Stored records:
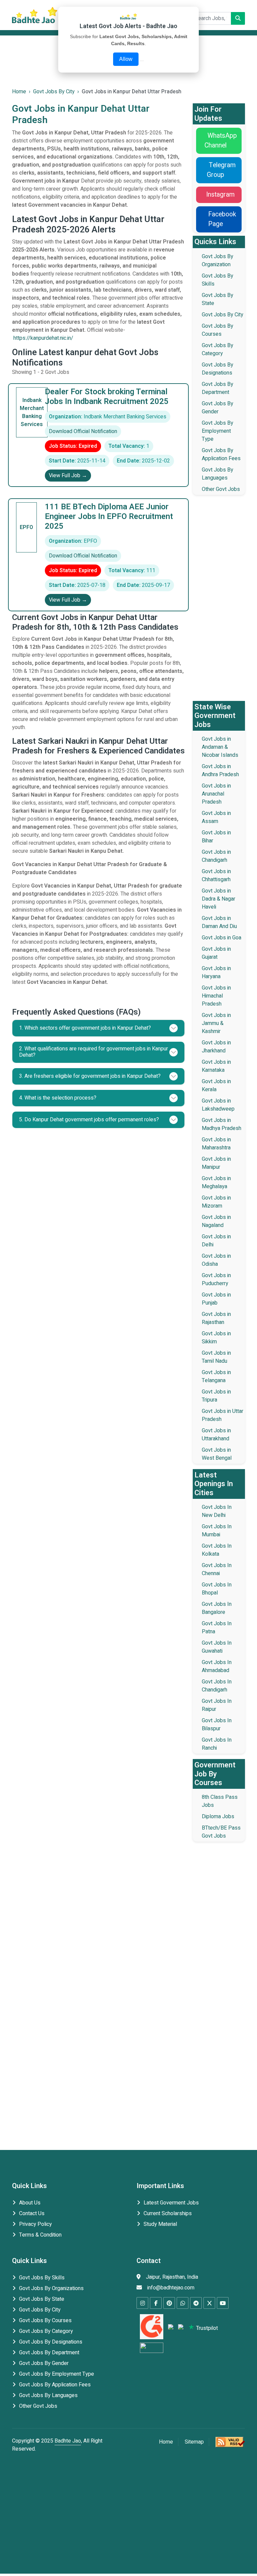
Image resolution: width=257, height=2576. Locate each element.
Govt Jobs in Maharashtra (216, 1144)
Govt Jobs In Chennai (217, 1569)
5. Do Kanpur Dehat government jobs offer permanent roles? (89, 1120)
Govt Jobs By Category (217, 349)
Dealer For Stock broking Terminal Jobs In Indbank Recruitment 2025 (107, 396)
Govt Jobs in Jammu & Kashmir (216, 1023)
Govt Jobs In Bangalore (217, 1608)
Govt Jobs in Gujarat (216, 953)
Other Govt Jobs (221, 489)
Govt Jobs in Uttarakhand (216, 1435)
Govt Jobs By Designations (217, 369)
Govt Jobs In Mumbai (217, 1531)
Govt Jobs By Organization (217, 260)
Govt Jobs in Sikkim (216, 1338)
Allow (126, 59)
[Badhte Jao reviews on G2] (151, 2328)
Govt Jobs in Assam (216, 817)
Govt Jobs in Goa (221, 938)
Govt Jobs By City (222, 315)
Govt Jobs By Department (217, 388)
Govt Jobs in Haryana (216, 972)
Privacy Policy (35, 2224)
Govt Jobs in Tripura (216, 1396)
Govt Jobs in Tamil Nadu (216, 1357)
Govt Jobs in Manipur (216, 1163)
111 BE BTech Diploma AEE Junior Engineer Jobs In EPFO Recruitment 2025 (109, 516)
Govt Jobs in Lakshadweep (218, 1105)
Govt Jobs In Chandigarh (217, 1686)
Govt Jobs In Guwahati (217, 1647)
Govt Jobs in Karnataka (216, 1066)
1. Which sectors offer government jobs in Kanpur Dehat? (85, 1028)
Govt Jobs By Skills (42, 2278)
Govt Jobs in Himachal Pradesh (216, 996)
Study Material (160, 2224)
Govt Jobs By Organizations (51, 2288)
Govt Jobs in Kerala (216, 1085)
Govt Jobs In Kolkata (217, 1550)
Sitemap (194, 2442)
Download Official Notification (83, 431)
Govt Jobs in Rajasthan (216, 1318)
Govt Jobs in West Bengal (217, 1454)
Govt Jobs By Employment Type (217, 431)
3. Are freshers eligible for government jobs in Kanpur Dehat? (90, 1076)
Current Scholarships (168, 2213)
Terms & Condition (40, 2235)
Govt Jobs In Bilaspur (217, 1725)
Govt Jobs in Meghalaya (216, 1182)
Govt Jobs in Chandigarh (216, 856)
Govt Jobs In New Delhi (217, 1511)
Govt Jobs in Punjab (216, 1299)
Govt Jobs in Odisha (216, 1260)
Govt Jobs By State (41, 2299)
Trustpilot (206, 2328)
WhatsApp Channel (220, 140)
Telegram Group (221, 170)
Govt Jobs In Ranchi (217, 1744)
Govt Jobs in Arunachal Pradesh (216, 794)
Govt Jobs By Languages (217, 474)
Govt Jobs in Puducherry (216, 1279)
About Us (29, 2203)
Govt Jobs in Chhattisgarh (216, 875)
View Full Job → (68, 476)
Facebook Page (222, 219)
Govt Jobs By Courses (217, 330)
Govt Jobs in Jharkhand (216, 1047)
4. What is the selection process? (57, 1098)
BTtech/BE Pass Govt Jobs (221, 1832)
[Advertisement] (219, 600)
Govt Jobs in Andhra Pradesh (220, 770)
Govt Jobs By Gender (217, 408)
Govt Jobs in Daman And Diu (219, 922)
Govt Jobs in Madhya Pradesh (221, 1124)
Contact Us (32, 2213)
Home (166, 2442)
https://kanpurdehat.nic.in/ (43, 338)
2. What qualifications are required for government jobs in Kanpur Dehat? (93, 1052)
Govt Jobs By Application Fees (221, 454)
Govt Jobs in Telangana (216, 1376)
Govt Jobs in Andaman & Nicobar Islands (220, 747)
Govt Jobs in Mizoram (216, 1202)
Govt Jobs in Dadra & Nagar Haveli (218, 899)
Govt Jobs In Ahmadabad (217, 1666)
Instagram (220, 194)
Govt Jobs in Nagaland (216, 1221)
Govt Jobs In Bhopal (217, 1589)
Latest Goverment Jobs (171, 2203)
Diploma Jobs (218, 1817)
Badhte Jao (68, 2441)
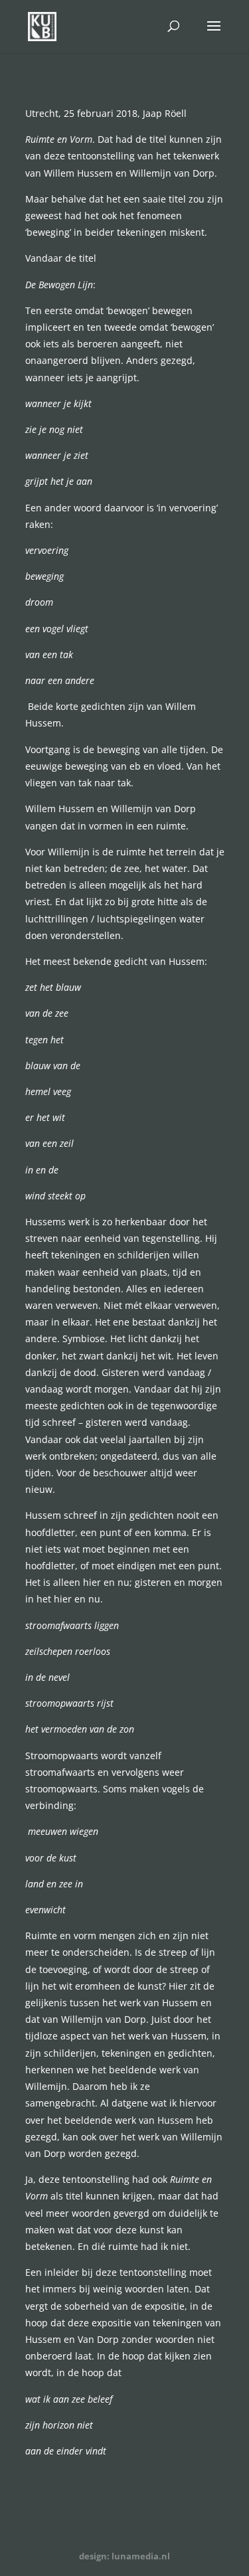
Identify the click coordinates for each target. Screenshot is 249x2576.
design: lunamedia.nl (124, 2556)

▸ **Assignment**
Beginning with the line that contains "Govt Jobs In Ahmadabad (217, 1666)" and ending with the final line of the entries, every line must be copied exactly; the pictures must not.

▸ **Response box**
Govt Jobs In Ahmadabad (217, 1666)
Instagram (220, 194)
Govt Jobs in Nagaland (216, 1221)
Govt Jobs In Bhopal (217, 1589)
Latest Goverment Jobs (171, 2203)
Diploma Jobs (218, 1817)
Badhte Jao (68, 2441)
Identify the click coordinates for each target. Screenshot is 249x2576.
design: lunamedia.nl (124, 2556)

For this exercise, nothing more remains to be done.